Study material
......

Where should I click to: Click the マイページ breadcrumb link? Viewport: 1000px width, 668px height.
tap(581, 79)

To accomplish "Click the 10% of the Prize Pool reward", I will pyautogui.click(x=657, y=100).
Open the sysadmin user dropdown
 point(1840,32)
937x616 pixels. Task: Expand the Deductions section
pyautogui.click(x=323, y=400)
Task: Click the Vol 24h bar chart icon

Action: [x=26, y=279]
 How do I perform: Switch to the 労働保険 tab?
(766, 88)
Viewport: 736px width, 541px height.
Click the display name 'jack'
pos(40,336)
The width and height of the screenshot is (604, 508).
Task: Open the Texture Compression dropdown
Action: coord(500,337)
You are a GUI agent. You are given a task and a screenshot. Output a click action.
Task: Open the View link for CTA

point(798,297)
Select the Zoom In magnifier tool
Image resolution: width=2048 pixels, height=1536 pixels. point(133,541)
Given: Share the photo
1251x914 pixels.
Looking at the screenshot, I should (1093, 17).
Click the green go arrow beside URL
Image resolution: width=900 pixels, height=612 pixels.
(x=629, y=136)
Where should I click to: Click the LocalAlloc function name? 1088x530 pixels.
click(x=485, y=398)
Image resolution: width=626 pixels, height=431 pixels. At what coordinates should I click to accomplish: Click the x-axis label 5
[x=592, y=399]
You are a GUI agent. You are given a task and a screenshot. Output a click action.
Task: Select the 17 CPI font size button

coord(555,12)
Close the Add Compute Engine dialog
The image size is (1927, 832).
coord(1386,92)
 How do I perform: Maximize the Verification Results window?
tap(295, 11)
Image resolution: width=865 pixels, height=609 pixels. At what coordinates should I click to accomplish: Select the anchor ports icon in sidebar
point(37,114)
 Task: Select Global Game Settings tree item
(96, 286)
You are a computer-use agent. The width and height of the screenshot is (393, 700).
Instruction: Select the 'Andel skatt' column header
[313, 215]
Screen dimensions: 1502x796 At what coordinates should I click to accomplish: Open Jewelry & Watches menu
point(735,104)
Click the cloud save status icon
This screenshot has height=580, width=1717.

......

Assigned task
Retype the listing above, exactly and in full.

Output below
Where should I click to: Click the マイページ breadcrumb link? Viewport: 1000px width, 668px height.
tap(581, 79)

To accomplish "Click the 10% of the Prize Pool reward", I will pyautogui.click(x=657, y=100).
Open the sysadmin user dropdown
 point(1840,32)
937x616 pixels. Task: Expand the Deductions section
pyautogui.click(x=323, y=400)
Task: Click the Vol 24h bar chart icon

Action: [x=26, y=279]
 How do I perform: Switch to the 労働保険 tab?
(766, 88)
Viewport: 736px width, 541px height.
Click the display name 'jack'
pos(40,336)
The width and height of the screenshot is (604, 508).
Task: Open the Texture Compression dropdown
Action: coord(500,337)
You are a GUI agent. You are given a task and a screenshot. Output a click action.
Task: Open the View link for CTA

point(798,297)
Select the Zoom In magnifier tool
Image resolution: width=2048 pixels, height=1536 pixels. point(133,541)
Given: Share the photo
1251x914 pixels.
Looking at the screenshot, I should (1093, 17).
Click the green go arrow beside URL
Image resolution: width=900 pixels, height=612 pixels.
(x=629, y=136)
Where should I click to: Click the LocalAlloc function name? 1088x530 pixels.
click(x=485, y=398)
Image resolution: width=626 pixels, height=431 pixels. At what coordinates should I click to accomplish: Click the x-axis label 5
[x=592, y=399]
You are a GUI agent. You are given a task and a screenshot. Output a click action.
Task: Select the 17 CPI font size button

coord(555,12)
Close the Add Compute Engine dialog
The image size is (1927, 832).
coord(1386,92)
 How do I perform: Maximize the Verification Results window?
tap(295, 11)
Image resolution: width=865 pixels, height=609 pixels. At what coordinates should I click to accomplish: Select the anchor ports icon in sidebar
point(37,114)
 Task: Select Global Game Settings tree item
(96, 286)
You are a computer-use agent. The width and height of the screenshot is (393, 700).
Instruction: Select the 'Andel skatt' column header
[313, 215]
Screen dimensions: 1502x796 At what coordinates should I click to accomplish: Open Jewelry & Watches menu
point(735,104)
Click the cloud save status icon
This screenshot has height=580, width=1717.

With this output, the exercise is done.